If you like smartphone stargazing, the sky is now the limit. Google announced Friday that it has donated its popular Sky Map app to the open-source community, allowing fans of Android-based astronomy to "take the code and augment it as they wish."

Google Sky Map was originally created in 2009 by employees at Google's Pittsburgh office, using the 20 percent time that Google gives its engineers to "work on what they're really passionate about." The goal was reportedly to show off the sensors in Android phones, but Sky Map quickly took on a life of its own.

Photo: NASA

And now, after three years and 20 million downloads, Google loves Sky Map so much it's setting it free. It's part of a broader purge taking place at Google, where CEO Larry Page is enacting a "more wood behind fewer arrows" strategy he laid out last July. (That plan may have been inspired by late Apple co-founder Steve Jobs, who famously told Page that Google's vast portfolio of products was "turning you into Microsoft.")

While Page may not whittle Google down to just five products as Jobs suggested, he has trimmed a lot of fat since taking over the CEO job last April.
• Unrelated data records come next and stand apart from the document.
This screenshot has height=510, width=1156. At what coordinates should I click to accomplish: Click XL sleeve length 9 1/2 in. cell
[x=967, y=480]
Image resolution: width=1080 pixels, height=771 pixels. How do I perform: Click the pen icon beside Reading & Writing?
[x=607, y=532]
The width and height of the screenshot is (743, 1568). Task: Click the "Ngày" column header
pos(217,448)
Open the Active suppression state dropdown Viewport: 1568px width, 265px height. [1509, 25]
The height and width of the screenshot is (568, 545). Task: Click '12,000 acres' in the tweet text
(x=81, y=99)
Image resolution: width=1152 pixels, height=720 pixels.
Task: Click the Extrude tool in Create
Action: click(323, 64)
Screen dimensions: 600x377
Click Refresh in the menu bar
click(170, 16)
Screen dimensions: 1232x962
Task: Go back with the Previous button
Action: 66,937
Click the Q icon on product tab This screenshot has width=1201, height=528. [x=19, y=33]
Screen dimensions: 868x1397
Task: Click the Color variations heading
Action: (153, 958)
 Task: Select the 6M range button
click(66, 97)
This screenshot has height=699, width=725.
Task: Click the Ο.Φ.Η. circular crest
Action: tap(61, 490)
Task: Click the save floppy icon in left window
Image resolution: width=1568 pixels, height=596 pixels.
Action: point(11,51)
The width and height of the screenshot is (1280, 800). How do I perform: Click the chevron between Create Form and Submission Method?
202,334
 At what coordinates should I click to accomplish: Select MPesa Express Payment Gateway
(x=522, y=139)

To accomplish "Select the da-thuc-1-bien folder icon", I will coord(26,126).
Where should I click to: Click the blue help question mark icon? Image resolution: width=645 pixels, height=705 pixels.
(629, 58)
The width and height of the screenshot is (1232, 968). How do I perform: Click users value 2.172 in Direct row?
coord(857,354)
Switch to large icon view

Google Health, Google PowerMeter and Google Labs all shut down last year, and the company is now kicking off 2012 by closing or open-sourcing several more products, including its Picnik photo editor, Urchin analytics software and the Sky Map project.

Unlike some of its siblings, though, Sky Map seems poised to thrive in its life after Google. In addition to releasing its code, Google is working with Pittsburgh's Carnegie Mellon University "in an exciting partnership that will see further development of Sky Map as a series of student projects," according to Google's Research Blog. "Sky Map's development will now be driven by the students, with Google engineers remaining closely involved as advisors."

The Sky Map app can still be downloaded from Google, as can the newly released code.